Ainda no mesmo processo, todo este crescimento, gera uma evolução “natural”, já que a população cria novas necessidades e novos hábitos e é nestas novas necessidades que bairros de luxo começam a ser erguidos na fuga da poluição central e acabaram por ser assentados sobre as antigas valas de despejo dos dejetos, mas este crescimento foi contínuo o que forçou, também, a classe laboral a buscar estes novos bairros de luxo, gerando uma degradação a este novo bairro, com a degradação destes bairros, os portadores de mais posses buscam outros locais para assentar novos bairros, nesses bairros abandonados pelos de mais posses, as casas que em geral possuíam muitos cômodos, foram divididas e aí surgem os “cortiços” que após a transição da classe laboral para estes locais comportavam várias famílias em uma única casa, criando uma divisão onde cada cômodo era um “apartamento”, geralmente o que se via era uma família de em média 5-6 pessoas dividindo um cômodo com animais, dejetos provenientes de coleta de lixo e um ar composto pela decomposição que ocorria nas fossas, fumaça dos aquecedores e resíduos “industriais”.

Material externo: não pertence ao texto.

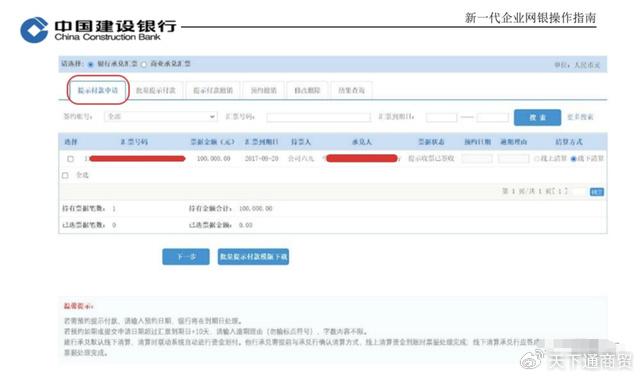The width and height of the screenshot is (640, 377).
Task: Check the 全选 select-all checkbox
Action: pos(65,175)
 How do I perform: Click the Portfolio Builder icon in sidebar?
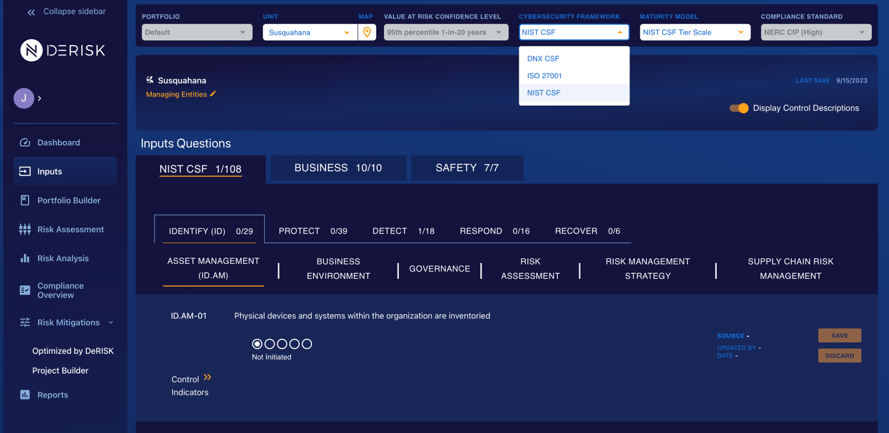24,201
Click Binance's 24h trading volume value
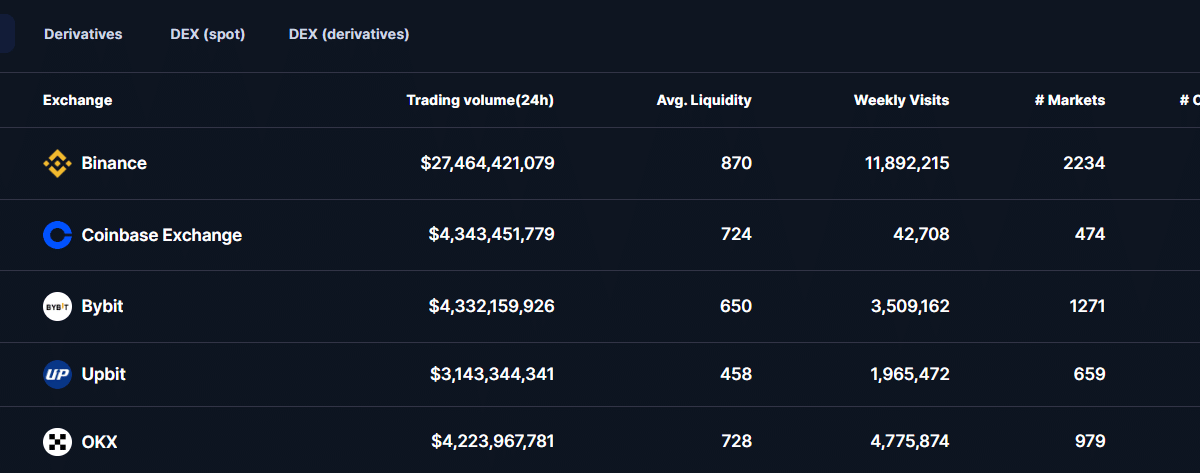The image size is (1200, 473). 487,164
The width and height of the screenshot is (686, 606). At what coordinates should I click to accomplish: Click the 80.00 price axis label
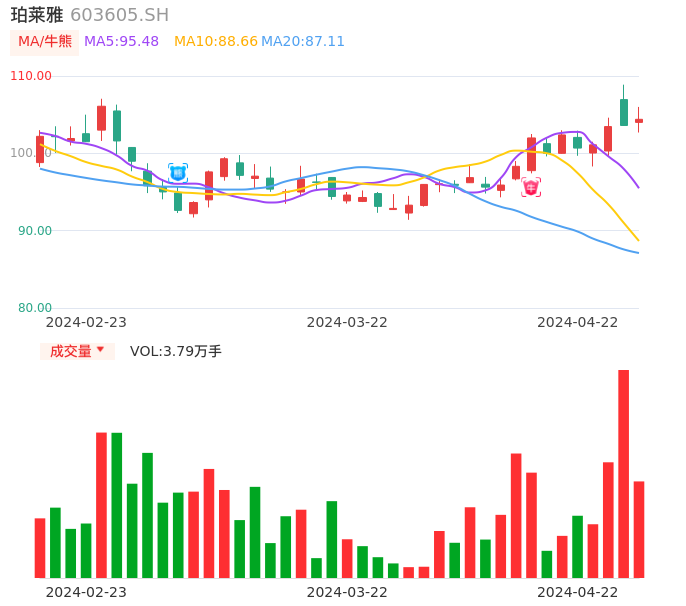coord(35,308)
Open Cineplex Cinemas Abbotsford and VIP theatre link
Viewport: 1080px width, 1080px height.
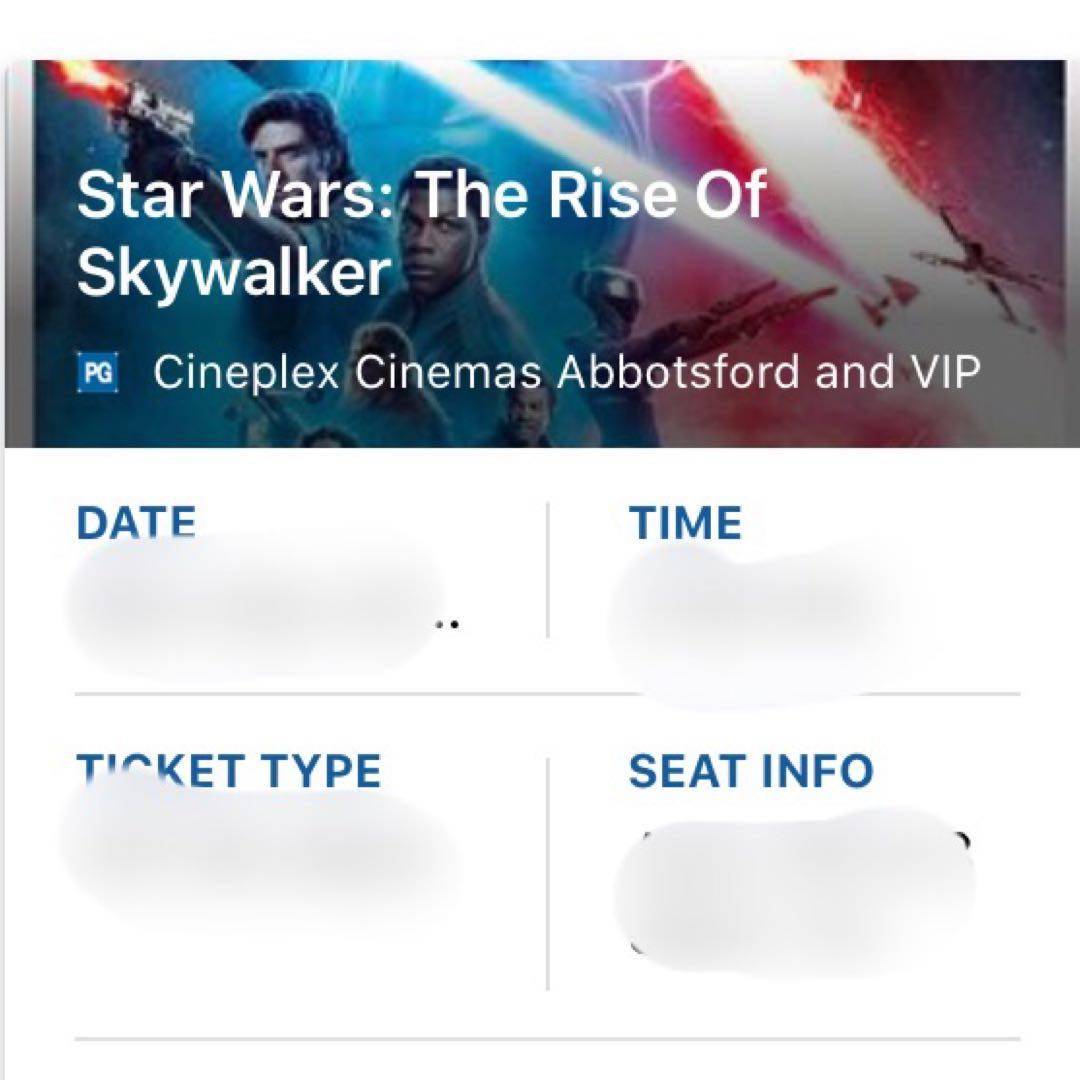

Dado este crescimento, verificou-se a necessidade da melhoria do ambiente que degradou-se de forma rápida devido ao aumento da densidade populacional e do lixo gerado, neste contexto foram criadas as primeiras medidas de manejo sanitário, com a instalação de privadas e fontes de água, em 1.851, o que causou um caos nos esgotos da cidade durante a “Grande Exibição”, estima-se que cerca de 827 mil pessoas utilizaram estas privadas somente no dia de inauguração, além disso o sistema de esgotos não foi reformado no que se refere ao armazenamento, aumentando o risco de transbordamento com o uso destas “tecnologias”, as fontes fornecedoras de água da época tinham seus encanamentos percorrendo valas de dejetos aterradas e o sistema de esgoto. Para demonstrar numericamente esta explosão populacional, na virada do século XIX, Londres, possuía algo em torno de 1 milhão de habitantes, por volta de 1.851 este número já estava em 2,5 milhões de habitantes e em 1.854 algo em torno de 3 milhões de habitantes.
Esta equação somente poderia ter um resultado, a contaminação das fontes que abasteciam a comunidade, e realmente é isso que se presume que aconteceu no surto de cólera vivido em Londres. Infelizmente existem poucos relatos acerca do início desta epidemia, mas o que podemos ler na obra O Mapa Fantasma escrita em 2.003 pelo autor Steven Johnson, que relata esta epidemia, é que no fim de agosto de 1.854, um bebê chamado de “Lewis”, no bairro de Golden Square, periferia de Londres, foi acometido por vômitos e diarreia intensa com um odor intenso e putrefato e ao identificar estes sintomas sua mãe buscou a ajuda de um médico, e num dos poucos momentos em que a criança adormeceu, a referida senhora, desceu ao porão e embebeu as fraldas sujas de seu bebê em água morna e a despejou seu conteúdo em uma fossa que havia na frente de sua casa, e em apenas 48 horas este bebê foi a óbito, daí por diante, os relatos não param, discorrem sobre personagens, que infelizmente devido a degradação dos registros estes pobres indivíduos não podem ter uma melhor identificação, estes que apresentaram os mesmos sintomas e que também morreram em decorrência dessa doença.


CÓLERA: DEFININDO O ALGOZ

Neste momento se faz necessário um pequeno paragrafo informativo sobre o Cólera, é uma doença bacteriana, causada pelo Vibrio cholerae, registros afirmam que sua descoberta se deu em 1.854 pelo italiano Filippo Pacini, porém sua descoberta não foi considerada pela sociedade científica da época, foi atribuída a Robert Koch a descoberta em 1.883. O cólera pode ser encontrado naturalmente em concentrações baixas na água e a colonização se dá com a ingestão de, aproximadamente, 100 milhões de bactérias por mililitro de água e estima-se que um copo de água sem o menor indício de sujidade pode conter cerca de 200 milhões de bactérias/ml.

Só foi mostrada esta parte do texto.